▶ [Reading passage]
Grill Cleaning Myths

Grill Cleaning Myths:

Myth #1 Seasoning your grill for more flavoring by burning old residue into fresh foods is FALSE. 

Actually to “season” your grill is more for function than a true smoked flavoring. To cook on last weeks food particles and char is similar to cooking in dirty pans.True grillers will keep a grill clean and “freshly season” the grill racks for new foods with a cooking spray or oil. Ash and foods from a BBQ’s past are carcinogens that will be smoked into your fresh grilling food. It is best to give your grill a deep cleaning at least 2x a year or more if your a heavy griller. Always clean the ash off the grates, flame deflectors and in the bowl. Use quality grill wire brushes on the grates followed with a through rub down with an onion or potato to insure no left behind bristles. Best yet throw away the grill brushes completely and try this product instead- GRILL FLOSS

Myth #2  Cooking meat well done or burnt is the best way to avoid food poisoning is FALSE.

▶ [Work to complete] How often does the grill cleaning page say a grill should get a deep cleaning? The records have nothing to do with the grill cleaning page.

▶ [Study material]
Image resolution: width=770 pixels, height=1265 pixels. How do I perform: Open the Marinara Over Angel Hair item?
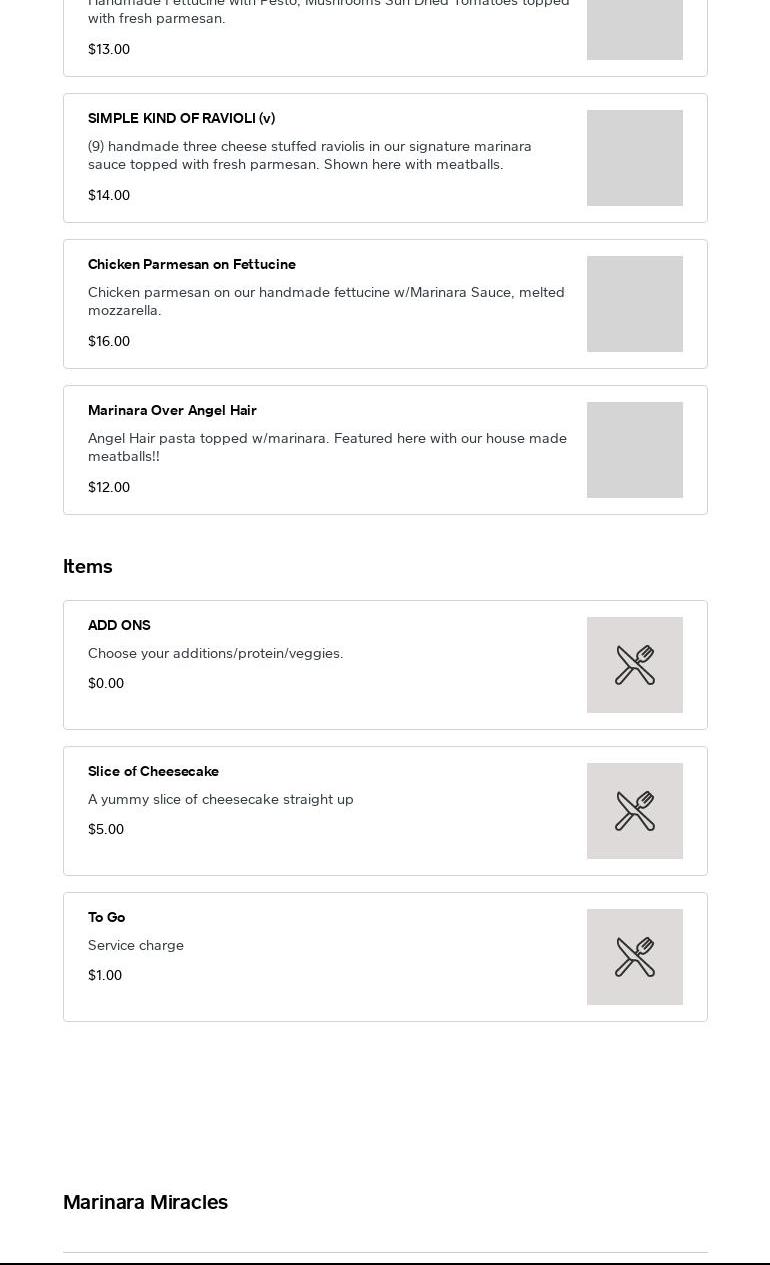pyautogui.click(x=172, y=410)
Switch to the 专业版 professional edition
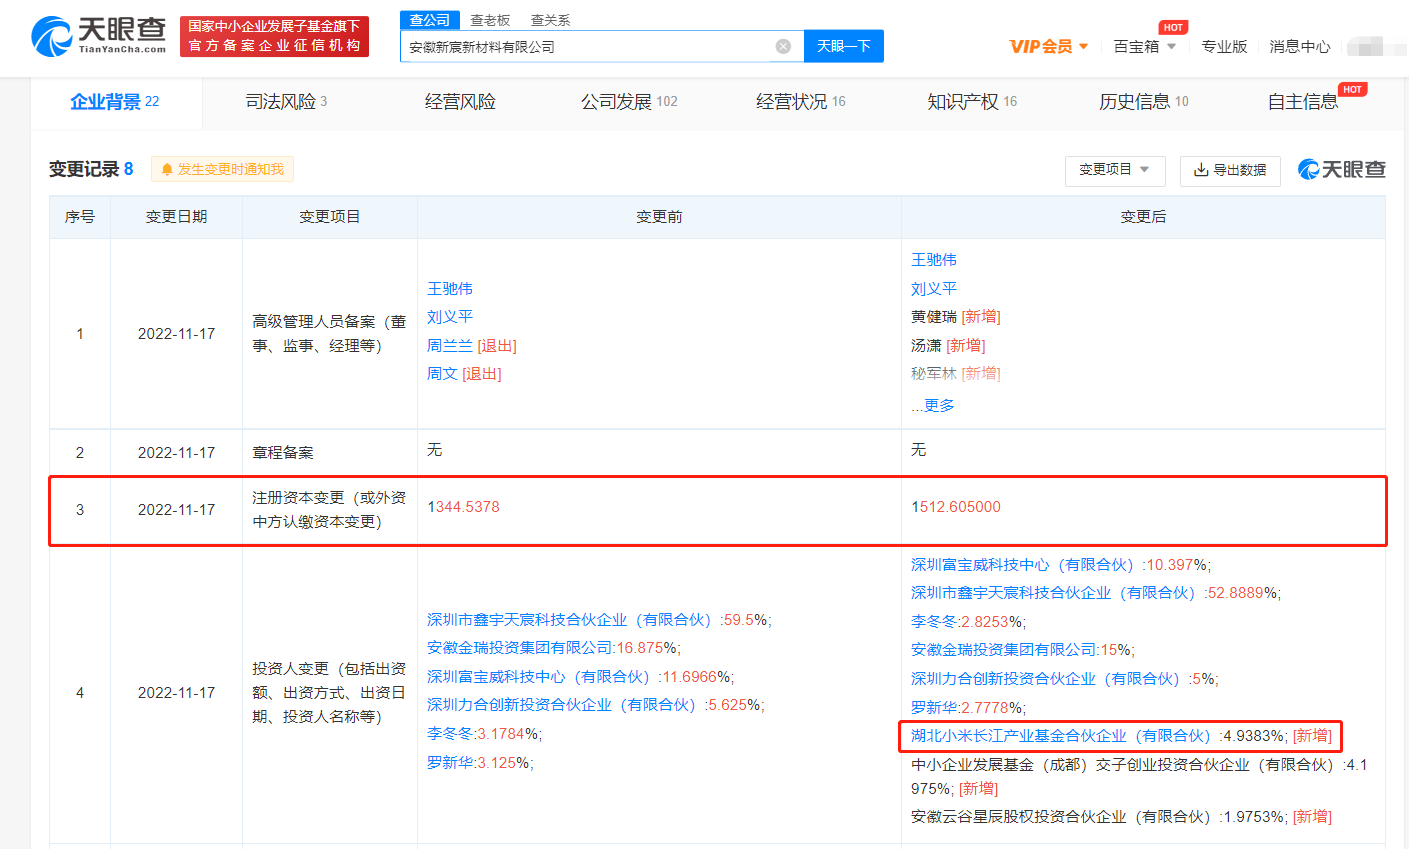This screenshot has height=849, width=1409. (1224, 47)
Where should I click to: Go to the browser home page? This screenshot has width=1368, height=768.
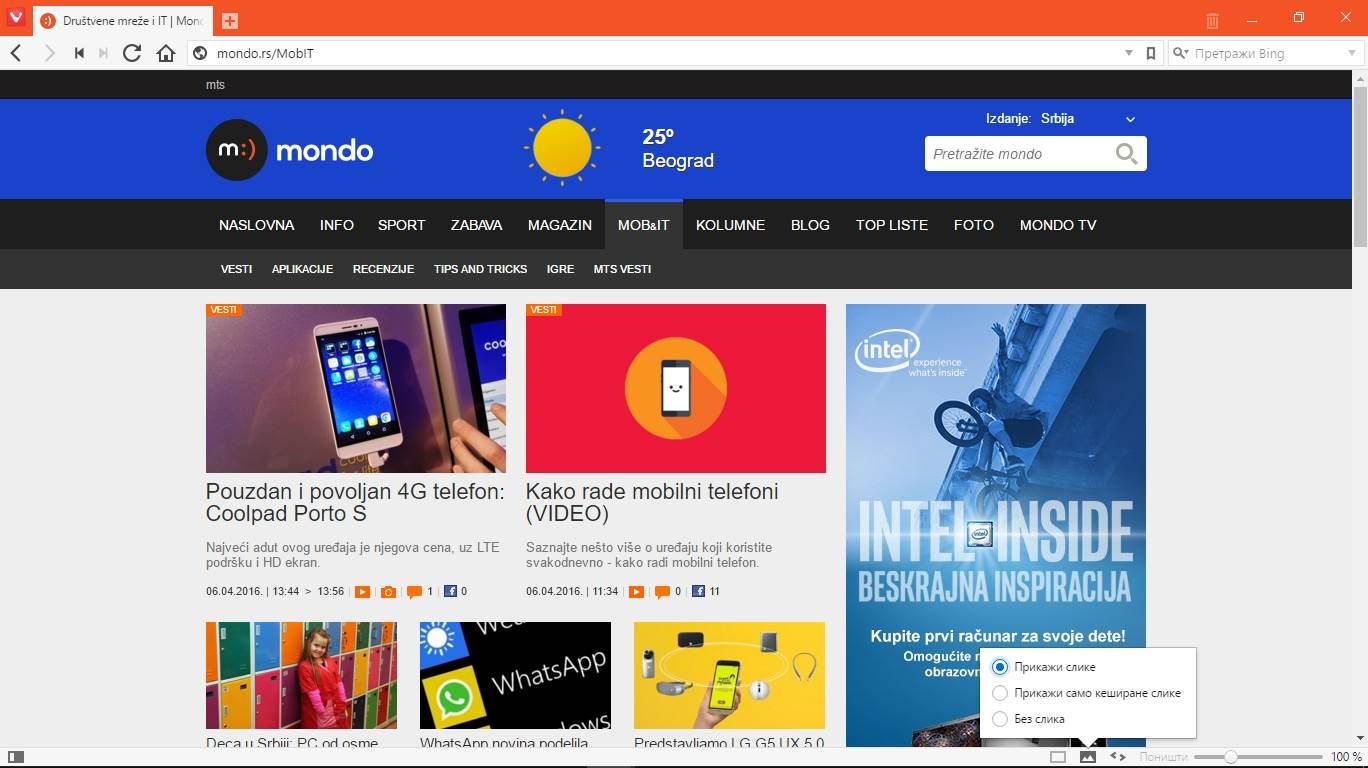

▶ [Response] At least twice a year, or more often for a heavy griller.